> [ACTIVITY] Exact duplicates of all the records are needed.

● ● ● ● ●

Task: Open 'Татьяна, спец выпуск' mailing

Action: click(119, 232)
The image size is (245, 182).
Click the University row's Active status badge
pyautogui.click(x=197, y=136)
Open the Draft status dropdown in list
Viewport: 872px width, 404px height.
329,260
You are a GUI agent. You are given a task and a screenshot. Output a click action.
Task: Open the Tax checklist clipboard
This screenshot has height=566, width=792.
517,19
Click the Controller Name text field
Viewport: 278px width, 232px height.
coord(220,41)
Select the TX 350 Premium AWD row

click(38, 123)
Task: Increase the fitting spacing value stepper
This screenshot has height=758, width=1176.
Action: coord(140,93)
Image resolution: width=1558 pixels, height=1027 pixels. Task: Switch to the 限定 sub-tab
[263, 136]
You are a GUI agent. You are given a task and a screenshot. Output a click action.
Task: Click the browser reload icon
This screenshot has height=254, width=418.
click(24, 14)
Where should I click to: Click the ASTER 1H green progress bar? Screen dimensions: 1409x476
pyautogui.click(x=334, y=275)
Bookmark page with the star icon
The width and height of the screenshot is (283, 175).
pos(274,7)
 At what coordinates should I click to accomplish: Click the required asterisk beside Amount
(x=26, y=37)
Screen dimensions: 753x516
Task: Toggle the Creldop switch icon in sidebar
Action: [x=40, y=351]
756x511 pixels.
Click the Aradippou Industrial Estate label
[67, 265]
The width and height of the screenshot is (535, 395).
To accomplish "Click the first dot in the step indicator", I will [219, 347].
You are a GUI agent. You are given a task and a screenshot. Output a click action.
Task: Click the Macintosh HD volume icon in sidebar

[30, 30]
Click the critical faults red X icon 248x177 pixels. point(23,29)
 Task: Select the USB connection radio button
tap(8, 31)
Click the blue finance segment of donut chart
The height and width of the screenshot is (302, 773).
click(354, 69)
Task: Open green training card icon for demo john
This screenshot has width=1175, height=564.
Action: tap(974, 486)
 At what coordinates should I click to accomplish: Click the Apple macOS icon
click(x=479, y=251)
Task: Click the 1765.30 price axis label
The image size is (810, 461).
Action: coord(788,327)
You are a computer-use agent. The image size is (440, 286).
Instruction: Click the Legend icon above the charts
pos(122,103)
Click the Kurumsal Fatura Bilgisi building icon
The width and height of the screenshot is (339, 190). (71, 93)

● ● ● ● ●

> [RESPONSE BELOW]
Task: Open 'Татьяна, спец выпуск' mailing

Action: click(119, 232)
The image size is (245, 182).
Click the University row's Active status badge
pyautogui.click(x=197, y=136)
Open the Draft status dropdown in list
Viewport: 872px width, 404px height.
329,260
You are a GUI agent. You are given a task and a screenshot. Output a click action.
Task: Open the Tax checklist clipboard
This screenshot has height=566, width=792.
517,19
Click the Controller Name text field
Viewport: 278px width, 232px height.
coord(220,41)
Select the TX 350 Premium AWD row

click(38, 123)
Task: Increase the fitting spacing value stepper
This screenshot has height=758, width=1176.
Action: coord(140,93)
Image resolution: width=1558 pixels, height=1027 pixels. Task: Switch to the 限定 sub-tab
[263, 136]
You are a GUI agent. You are given a task and a screenshot. Output a click action.
Task: Click the browser reload icon
This screenshot has height=254, width=418.
click(24, 14)
Where should I click to: Click the ASTER 1H green progress bar? Screen dimensions: 1409x476
pyautogui.click(x=334, y=275)
Bookmark page with the star icon
The width and height of the screenshot is (283, 175).
pos(274,7)
 At what coordinates should I click to accomplish: Click the required asterisk beside Amount
(x=26, y=37)
Screen dimensions: 753x516
Task: Toggle the Creldop switch icon in sidebar
Action: [x=40, y=351]
756x511 pixels.
Click the Aradippou Industrial Estate label
[67, 265]
The width and height of the screenshot is (535, 395).
To accomplish "Click the first dot in the step indicator", I will [219, 347].
You are a GUI agent. You are given a task and a screenshot. Output a click action.
Task: Click the Macintosh HD volume icon in sidebar

[30, 30]
Click the critical faults red X icon 248x177 pixels. point(23,29)
 Task: Select the USB connection radio button
tap(8, 31)
Click the blue finance segment of donut chart
The height and width of the screenshot is (302, 773).
click(354, 69)
Task: Open green training card icon for demo john
This screenshot has width=1175, height=564.
Action: tap(974, 486)
 At what coordinates should I click to accomplish: Click the Apple macOS icon
click(x=479, y=251)
Task: Click the 1765.30 price axis label
The image size is (810, 461).
Action: coord(788,327)
You are a computer-use agent. The image size is (440, 286).
Instruction: Click the Legend icon above the charts
pos(122,103)
Click the Kurumsal Fatura Bilgisi building icon
The width and height of the screenshot is (339, 190). (71, 93)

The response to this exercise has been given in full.